India is the second largest producer of rice in the world. The mechanized sector of rice milling industry handles more than 45 million tonnes of paddy annually. About 10-15 million tonnes are processed through large scale modern mills involved in producing fine quality of rice for export market.
Milling is a crucial step in post-production of rice. The basic objective of a rice milling system is to remove the husk and the bran layers, and produce an edible, white rice kernel that is sufficiently milled and free of impurities. Depending on the requirements of the customer, the rice should have a minimum of broken kernels.

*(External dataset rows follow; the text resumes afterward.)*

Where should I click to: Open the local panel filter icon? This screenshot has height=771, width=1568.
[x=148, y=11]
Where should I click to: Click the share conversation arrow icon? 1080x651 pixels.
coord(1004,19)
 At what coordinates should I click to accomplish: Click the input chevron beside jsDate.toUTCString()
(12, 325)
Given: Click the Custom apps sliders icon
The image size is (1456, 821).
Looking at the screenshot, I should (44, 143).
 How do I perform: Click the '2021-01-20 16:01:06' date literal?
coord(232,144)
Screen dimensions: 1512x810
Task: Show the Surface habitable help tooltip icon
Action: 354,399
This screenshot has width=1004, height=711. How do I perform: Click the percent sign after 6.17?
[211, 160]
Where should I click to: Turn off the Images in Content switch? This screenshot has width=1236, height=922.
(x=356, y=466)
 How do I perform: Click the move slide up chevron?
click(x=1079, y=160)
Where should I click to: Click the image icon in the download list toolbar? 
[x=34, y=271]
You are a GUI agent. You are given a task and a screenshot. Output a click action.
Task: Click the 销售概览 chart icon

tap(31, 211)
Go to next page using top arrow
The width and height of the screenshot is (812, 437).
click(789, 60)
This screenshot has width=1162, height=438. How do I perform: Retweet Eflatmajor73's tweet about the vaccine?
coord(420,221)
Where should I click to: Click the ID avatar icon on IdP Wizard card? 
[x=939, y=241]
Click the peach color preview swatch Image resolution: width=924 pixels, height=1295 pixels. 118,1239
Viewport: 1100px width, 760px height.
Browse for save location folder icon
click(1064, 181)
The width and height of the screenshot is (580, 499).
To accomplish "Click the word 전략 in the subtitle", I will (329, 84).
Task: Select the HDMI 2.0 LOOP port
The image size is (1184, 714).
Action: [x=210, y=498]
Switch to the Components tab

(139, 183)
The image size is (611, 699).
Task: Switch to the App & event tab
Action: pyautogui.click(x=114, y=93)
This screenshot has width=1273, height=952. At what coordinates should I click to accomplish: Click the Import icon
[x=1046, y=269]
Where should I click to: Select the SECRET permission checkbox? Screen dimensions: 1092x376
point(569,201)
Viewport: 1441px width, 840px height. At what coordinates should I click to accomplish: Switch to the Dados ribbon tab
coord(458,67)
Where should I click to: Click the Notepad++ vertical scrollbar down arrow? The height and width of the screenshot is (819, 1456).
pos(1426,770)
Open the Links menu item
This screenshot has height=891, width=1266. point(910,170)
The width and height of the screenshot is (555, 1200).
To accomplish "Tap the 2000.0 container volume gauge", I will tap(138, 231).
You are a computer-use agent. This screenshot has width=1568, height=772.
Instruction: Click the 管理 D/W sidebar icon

Many crop management factors have an impact on the quality of paddy. A sound paddy kernel, one that is fully matured and not subjected to physiological stresses during its grain formation stage.
Timely harvesting, threshing, drying, and stored properly can result in the production of good quality milled rice. Mixtures of chalky and immature kernels, mechanically stressed grain during harvesting threshing, delays in drying, and moisture migration in storage can result in broken and discolored milled rice. Blending/mixing different varieties with different physico-chemical properties during the post-harvest operations contribute to a large extent in the lowering of the milled rice quality produced. Purity is related to the presence of dockage in the grain. Dockage refers to material other than paddy and includes chaff, stones, weed seeds, soil, rice straw, stalks, etc. These impurities generally come from the field or from the drying floor. Unclean paddy increases the time taken to clean and process the grain. Foreign matter in the grain reduces milling recoveries and the quality of rice and increases the wear and tear on milling machinery.
Modern rice milling processes consist of :
Pre-cleaning: removing all impurities and unfilled grains from the paddy
Husking: removing the husk from the paddy
Husk aspiration: separating the husk from the brown rice/unhusked paddy
Paddy separation: separating the unhusked paddy from the brown rice
De-stoning: separating small stones from the brown rice
Whitening: removing all or part of the branlayer and germ from the brown rice
Polishing: improving the appearance of milled rice by removing remaining ran particles and by polishing the exterior of the milled kernel
Sifting: separating small impurities or chips from the milled rice
Length grading: separating small and large brokens from the head rice
Blending: mix head rice with predetermined amount of brokens, as required by the customer
Weighing and bagging: preparing milled rice for transport to the customer
The major portion of paddy is still processed through hullers which are usually low capacity mills and result in very high percentage of brokens. In these hullers both shelling and polishing operations are carried out simultaneously and there is no control on the polishing of rice. As a result impure bran mixed with husk is obtained and a higher breakage of rice of rice results in loss of revenue. To overcome these problems it is necessary to carry out the shelling and polishing in two separate units.Mini Rice mill
A mini rice mill has been developed by CFTRI, Mysore and many manufacturers have sprung up having their own versions. The sheller is a compact unit designed on the densimetric classification principle; the polisher could be light either vertical cone polisher or a horizantal roller polisher.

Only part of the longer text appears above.